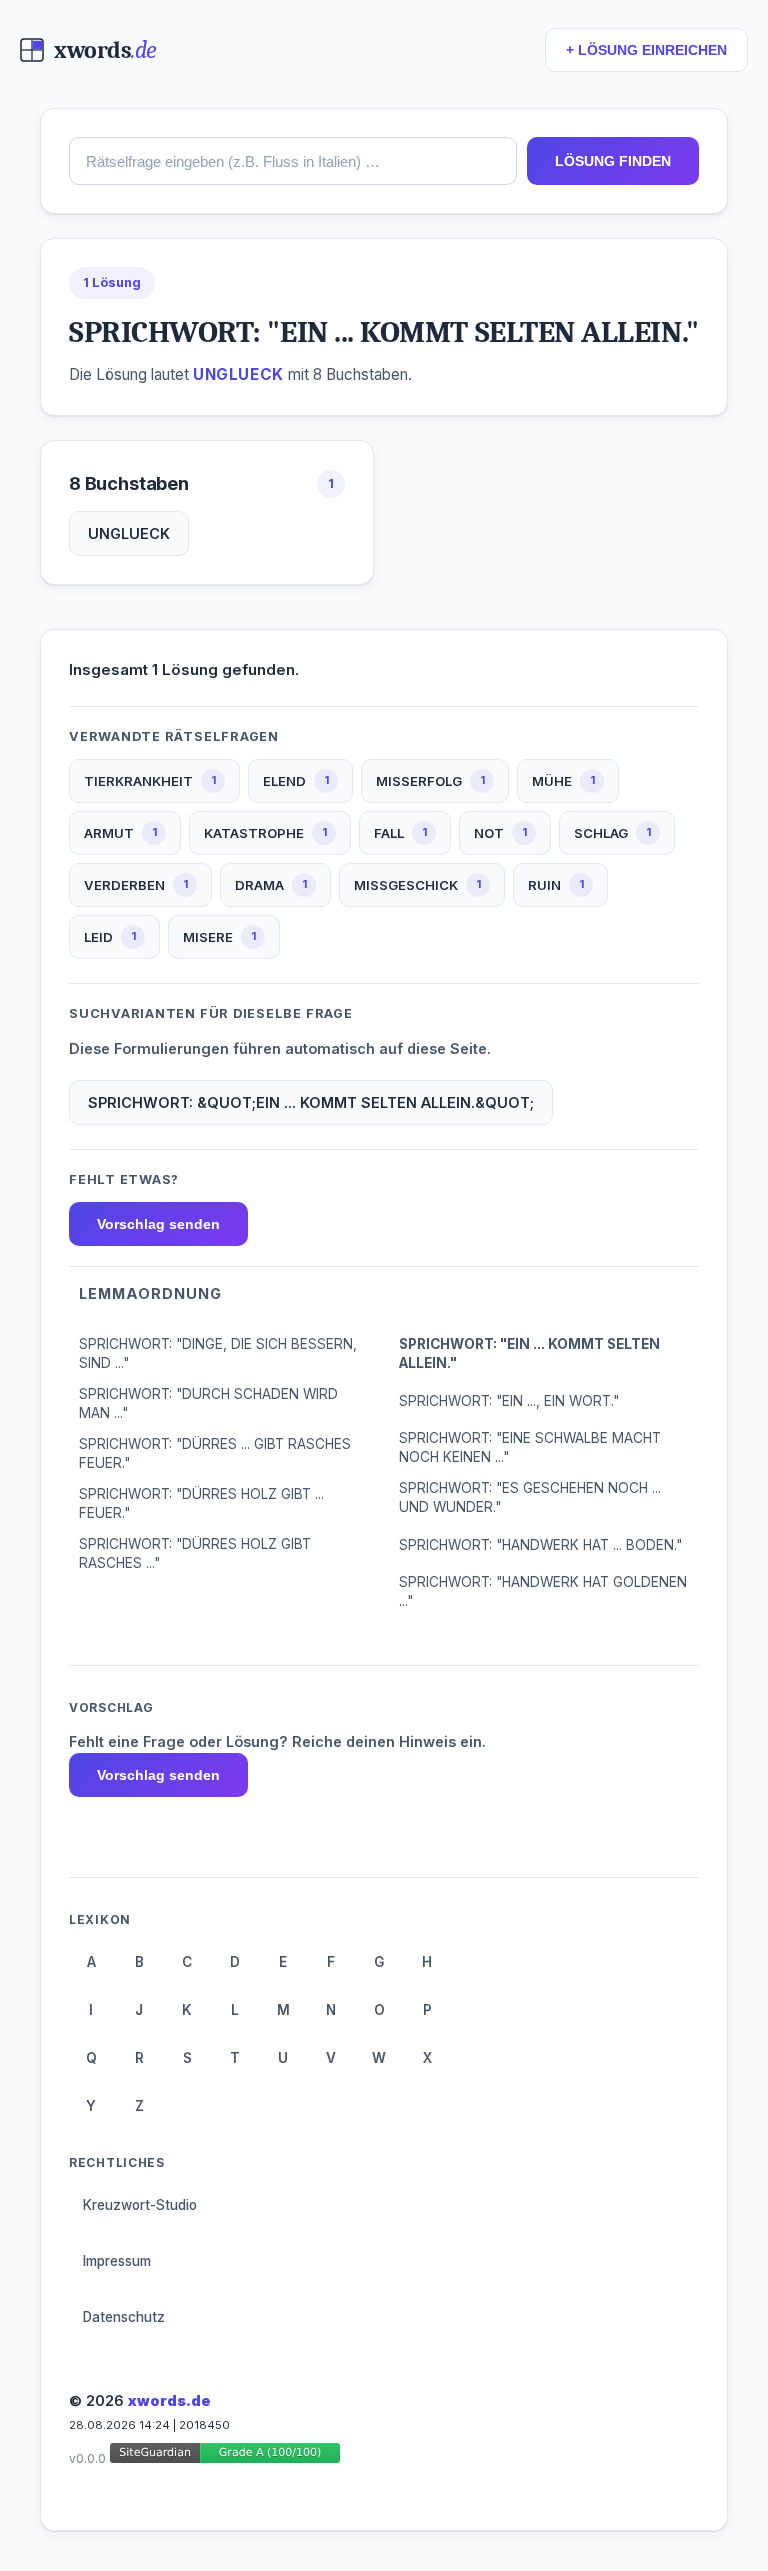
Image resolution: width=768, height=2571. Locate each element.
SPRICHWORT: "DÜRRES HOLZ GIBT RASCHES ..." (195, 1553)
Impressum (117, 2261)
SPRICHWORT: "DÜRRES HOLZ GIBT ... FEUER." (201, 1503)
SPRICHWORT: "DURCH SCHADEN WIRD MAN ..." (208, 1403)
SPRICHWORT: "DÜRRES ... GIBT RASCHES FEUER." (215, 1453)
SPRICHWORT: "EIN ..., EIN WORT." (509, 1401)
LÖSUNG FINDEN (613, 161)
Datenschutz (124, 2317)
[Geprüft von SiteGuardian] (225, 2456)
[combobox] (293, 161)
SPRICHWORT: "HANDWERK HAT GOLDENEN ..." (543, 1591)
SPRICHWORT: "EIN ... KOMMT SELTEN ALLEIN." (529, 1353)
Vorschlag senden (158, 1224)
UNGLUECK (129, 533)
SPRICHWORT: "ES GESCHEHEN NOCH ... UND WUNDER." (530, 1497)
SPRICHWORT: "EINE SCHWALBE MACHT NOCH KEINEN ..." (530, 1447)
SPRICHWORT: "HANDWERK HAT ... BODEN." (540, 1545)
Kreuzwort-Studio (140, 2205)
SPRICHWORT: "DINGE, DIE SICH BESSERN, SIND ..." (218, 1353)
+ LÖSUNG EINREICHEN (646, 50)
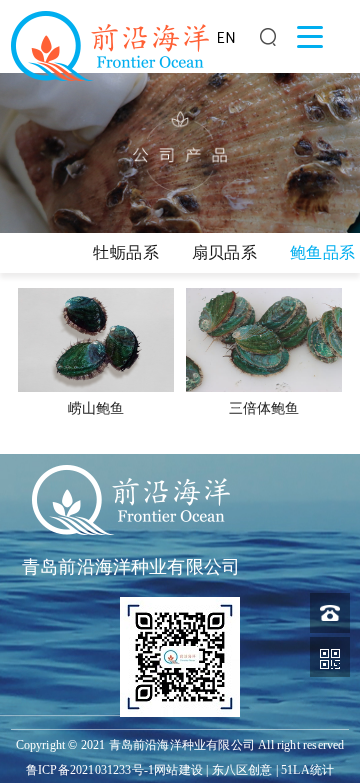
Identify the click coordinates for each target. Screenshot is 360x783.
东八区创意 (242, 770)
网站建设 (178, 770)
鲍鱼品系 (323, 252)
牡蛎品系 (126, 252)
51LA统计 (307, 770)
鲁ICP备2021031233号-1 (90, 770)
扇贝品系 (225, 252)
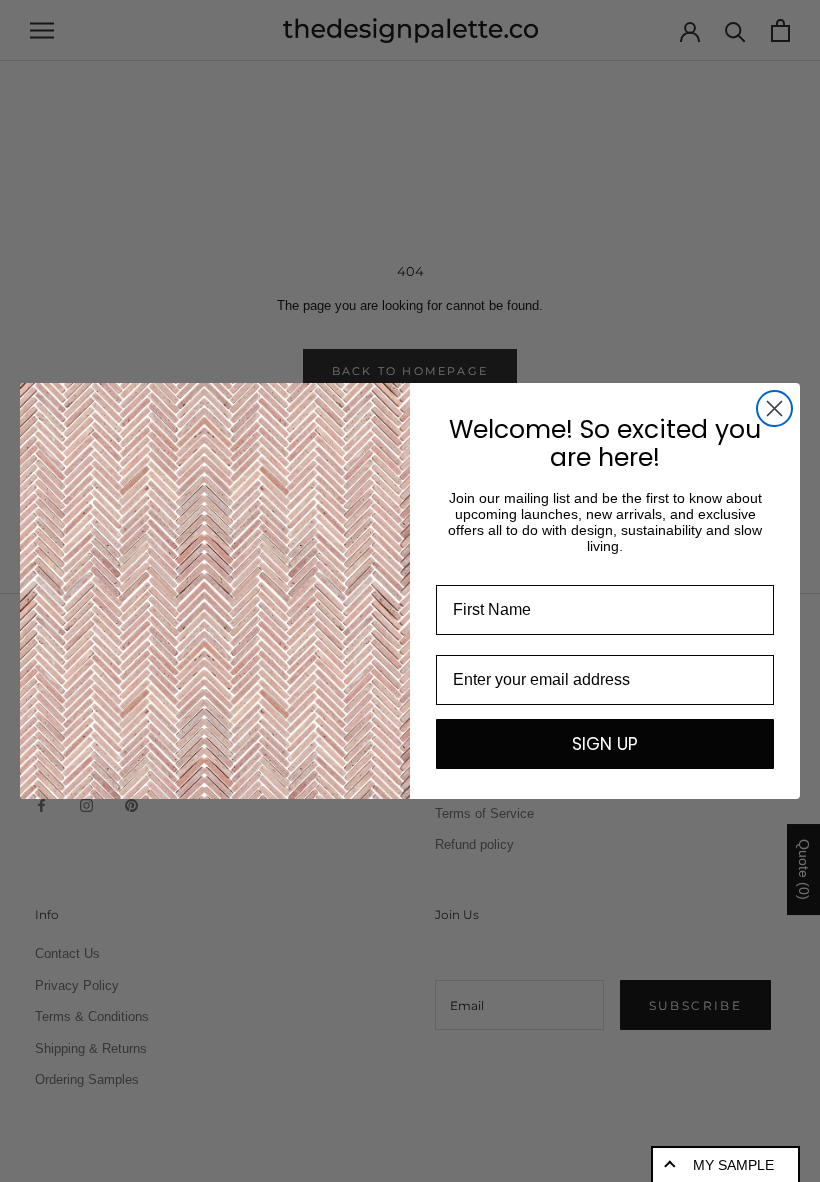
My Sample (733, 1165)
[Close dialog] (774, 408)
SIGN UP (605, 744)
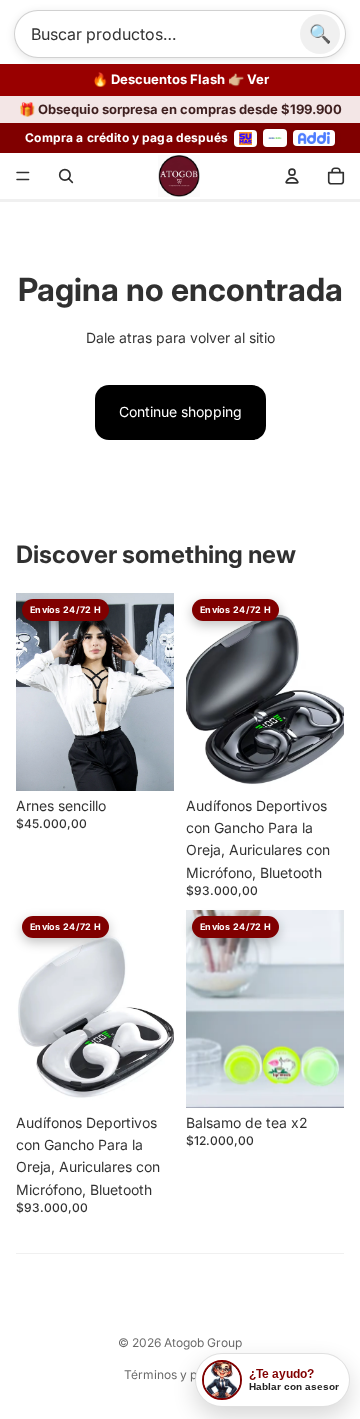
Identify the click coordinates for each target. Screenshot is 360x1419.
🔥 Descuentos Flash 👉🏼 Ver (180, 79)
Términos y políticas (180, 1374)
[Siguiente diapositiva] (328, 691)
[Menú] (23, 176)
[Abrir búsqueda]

• [WORK ORDER]:
Please write out only the lines from the one containing "Ver (180, 79)" to the end of the records above, exactly, both ends included.

• [SOLUTION FOR THIS EXERCISE]:
🔥 Descuentos Flash 👉🏼 Ver (180, 79)
Términos y políticas (180, 1374)
[Siguiente diapositiva] (328, 691)
[Menú] (23, 176)
[Abrir búsqueda]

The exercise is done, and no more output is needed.